--- Begin Text segment ---

In the meantime I have been working with 120MHz K70s and 150MHz K61s but have always been using the workaround for retriggering the TDAR in an Tx interrupt routine. It has been possible to deactivate various workarounds with the new devices but I never tried removing this just yet. I will have a go at the next opportunity to see whether it is related to a revision or not (the interrupt is otherwise not actually needed so it woudl be nice to be able to remove it).

Regards

Mark

cfgmgr · ‎09-10-2012

Hi Mark,

Thanks for the quick reply! I guess I'll leave the workaround in as well until I can fix it properly. Someday we'll get to the bottom of it!

Incidentally, I too am having issues with "late collisions", but because of a rather unconventional way we have our ethernet modules daisy-chained together (TX of one device feeding the RX of the next, and so on in a big ring) my PHY chips always come up in 1/2-duplex, no matter how they are programmed. This is another problem (possiby related) that I need to look into as well...

Cheers,

-bill

PaoloRenzo · ‎09-20-2012

Hi All:

Even more late :-)

As Mark pointed out, this is a race condition with the xmit portion:

--------------------------------------------------------

static err_t

low_level_output(struct netif *netif, struct pbuf *p)

{

.... //Filling buffers and stuff like that

/* only one task can be here. wait until pkt is sent, then go ahead */

/* semaphore released inside isr */

/*start expiring semaphore: no more than 3 ticks*/

/*no blocking code*/

xSemaphoreTake( xTxENETSemaphore, 3/*1/portTICK_RATE_MS*//*portMAX_DELAY*/);

/* Request xmit process to MAC-NET */

enet->tdar = MACNET_TDAR_TDAR_MASK;

return ERR_OK;

}

-------------------------

ISR_PREFIX

void vENETISRHandler( void )

--- End Text segment ---

Task list
1 > According to the Ethernet driver thread, what causes the PHY chips in the daisy-chained setup to always come up in half-duplex?
2 > Write the next part of the Ethernet driver thread, picking up after its final line.
The rows after the Ethernet driver thread are not needed.

--- Begin Stored records ---

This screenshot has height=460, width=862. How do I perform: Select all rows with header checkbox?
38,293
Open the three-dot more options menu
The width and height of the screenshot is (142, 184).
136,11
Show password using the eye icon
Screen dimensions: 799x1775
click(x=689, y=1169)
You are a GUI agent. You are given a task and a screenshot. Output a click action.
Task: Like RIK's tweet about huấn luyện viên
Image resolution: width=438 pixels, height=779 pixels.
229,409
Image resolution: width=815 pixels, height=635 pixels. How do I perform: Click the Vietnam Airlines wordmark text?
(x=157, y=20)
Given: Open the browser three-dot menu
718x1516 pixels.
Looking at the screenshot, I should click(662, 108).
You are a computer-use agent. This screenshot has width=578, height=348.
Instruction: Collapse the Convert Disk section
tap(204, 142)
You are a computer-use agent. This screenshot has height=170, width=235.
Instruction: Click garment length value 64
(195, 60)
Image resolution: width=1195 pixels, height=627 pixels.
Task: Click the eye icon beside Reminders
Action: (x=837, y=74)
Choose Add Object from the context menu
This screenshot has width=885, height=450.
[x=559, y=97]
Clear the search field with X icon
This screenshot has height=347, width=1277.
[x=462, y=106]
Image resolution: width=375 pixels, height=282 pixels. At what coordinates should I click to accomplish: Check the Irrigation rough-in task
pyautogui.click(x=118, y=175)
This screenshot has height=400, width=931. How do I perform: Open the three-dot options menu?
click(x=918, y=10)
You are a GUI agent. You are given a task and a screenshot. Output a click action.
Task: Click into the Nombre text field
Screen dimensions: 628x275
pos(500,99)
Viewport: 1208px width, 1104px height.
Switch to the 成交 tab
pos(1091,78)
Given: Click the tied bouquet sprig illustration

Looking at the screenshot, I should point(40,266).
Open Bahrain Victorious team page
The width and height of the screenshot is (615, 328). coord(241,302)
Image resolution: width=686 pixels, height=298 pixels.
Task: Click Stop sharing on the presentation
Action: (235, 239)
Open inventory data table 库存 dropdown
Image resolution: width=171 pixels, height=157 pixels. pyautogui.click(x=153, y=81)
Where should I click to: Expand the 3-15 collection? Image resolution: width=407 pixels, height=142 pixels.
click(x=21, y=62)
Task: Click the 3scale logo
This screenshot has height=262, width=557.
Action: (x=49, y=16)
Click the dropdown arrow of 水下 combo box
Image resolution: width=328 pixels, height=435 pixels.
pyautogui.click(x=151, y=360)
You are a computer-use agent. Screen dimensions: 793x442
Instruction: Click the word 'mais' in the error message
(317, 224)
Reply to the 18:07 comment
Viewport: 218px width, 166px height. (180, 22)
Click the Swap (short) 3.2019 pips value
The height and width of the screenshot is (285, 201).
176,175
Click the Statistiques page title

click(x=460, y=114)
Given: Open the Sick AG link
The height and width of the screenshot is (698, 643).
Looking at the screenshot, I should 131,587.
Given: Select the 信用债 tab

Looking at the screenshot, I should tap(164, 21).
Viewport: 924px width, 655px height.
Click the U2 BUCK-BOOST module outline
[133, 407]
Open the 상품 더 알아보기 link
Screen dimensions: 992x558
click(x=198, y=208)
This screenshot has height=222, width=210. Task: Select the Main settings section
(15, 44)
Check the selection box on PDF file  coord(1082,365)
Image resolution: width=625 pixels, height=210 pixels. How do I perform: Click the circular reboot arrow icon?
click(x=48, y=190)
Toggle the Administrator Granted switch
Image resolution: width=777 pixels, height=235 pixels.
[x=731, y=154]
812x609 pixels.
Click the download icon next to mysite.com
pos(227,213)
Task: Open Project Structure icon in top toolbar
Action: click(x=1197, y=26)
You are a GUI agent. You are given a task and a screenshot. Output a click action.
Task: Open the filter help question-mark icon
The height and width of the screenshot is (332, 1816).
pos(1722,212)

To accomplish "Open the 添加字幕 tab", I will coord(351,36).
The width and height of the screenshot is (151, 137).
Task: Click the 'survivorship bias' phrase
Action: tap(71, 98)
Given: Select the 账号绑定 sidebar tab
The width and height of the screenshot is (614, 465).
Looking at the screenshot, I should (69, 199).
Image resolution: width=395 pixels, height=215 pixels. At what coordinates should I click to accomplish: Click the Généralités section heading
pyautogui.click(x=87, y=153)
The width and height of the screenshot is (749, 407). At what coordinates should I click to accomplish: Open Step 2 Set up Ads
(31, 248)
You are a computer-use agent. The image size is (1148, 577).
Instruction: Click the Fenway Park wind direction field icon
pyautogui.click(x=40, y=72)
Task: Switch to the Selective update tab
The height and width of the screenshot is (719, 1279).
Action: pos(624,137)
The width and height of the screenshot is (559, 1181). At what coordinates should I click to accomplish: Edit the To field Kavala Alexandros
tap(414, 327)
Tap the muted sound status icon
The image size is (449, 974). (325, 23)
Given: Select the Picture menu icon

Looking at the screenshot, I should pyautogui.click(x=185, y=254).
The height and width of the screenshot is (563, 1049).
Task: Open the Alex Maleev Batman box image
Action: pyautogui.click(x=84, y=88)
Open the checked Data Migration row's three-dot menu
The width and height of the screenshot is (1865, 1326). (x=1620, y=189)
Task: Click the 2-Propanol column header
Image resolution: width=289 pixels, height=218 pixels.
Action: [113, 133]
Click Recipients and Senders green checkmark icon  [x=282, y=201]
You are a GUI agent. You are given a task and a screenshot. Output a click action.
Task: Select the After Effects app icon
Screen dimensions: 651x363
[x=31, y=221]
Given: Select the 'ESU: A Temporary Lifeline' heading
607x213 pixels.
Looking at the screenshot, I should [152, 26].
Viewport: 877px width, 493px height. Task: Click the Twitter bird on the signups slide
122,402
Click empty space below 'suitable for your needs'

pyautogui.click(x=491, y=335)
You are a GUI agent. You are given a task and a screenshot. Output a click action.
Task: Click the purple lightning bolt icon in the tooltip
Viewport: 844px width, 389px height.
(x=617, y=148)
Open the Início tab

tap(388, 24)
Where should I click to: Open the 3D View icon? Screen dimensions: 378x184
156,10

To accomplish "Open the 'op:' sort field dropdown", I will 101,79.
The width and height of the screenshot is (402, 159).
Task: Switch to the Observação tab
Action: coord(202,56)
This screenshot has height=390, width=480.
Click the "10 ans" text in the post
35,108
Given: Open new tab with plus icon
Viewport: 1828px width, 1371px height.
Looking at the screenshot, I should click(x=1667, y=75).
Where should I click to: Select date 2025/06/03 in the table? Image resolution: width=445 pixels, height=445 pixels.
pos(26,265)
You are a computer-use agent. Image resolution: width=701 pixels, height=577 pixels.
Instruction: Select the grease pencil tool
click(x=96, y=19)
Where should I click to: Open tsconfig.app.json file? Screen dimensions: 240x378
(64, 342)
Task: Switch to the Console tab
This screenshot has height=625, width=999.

--- End Stored records ---

Solved tasks
1 > The Ethernet modules are daisy-chained in a big ring, with the TX of one device feeding the RX of the next.

2 >
{

unsigned long ulEvent;

portBASE_TYPE xHighPriorityTaskWoken = pdFALSE;

#if (MACNET_PORT==0)

volatile macnet_t *enet = (macnet_t *)MACNET_BASE_PTR;

#else

volatile macnet_t *enet = (macnet_t *)(MACNET_BASE_PTR+MAC_NET_OFFSET);

#endif

/* Determine the cause of the interrupt. */

ulEvent = enet->eir & enet->eimr;

enet->eir = ulEvent;

/*Tx Process: only aware of a complete eth frame*/

if( /*( ulEvent & MACNET_EIR_TXB_MASK ) ||*/ ( ulEvent & MACNET_EIR_TXF_MASK ) )

{

/* xmit task completed, go for next one! */

xSemaphoreGiveFromISR( xTxENETSemaphore, &xHighPriorityTaskWoken );

}

/*Rx process*/

{

...//more stuff

}

/*Error handling*

{

...//more stuff

}

portEND_SWITCHING_ISR( xHighPriorityTaskWoken );

}

--------------------------------------------------------

After that fix I was not able to see other packets get stuck for next xmit.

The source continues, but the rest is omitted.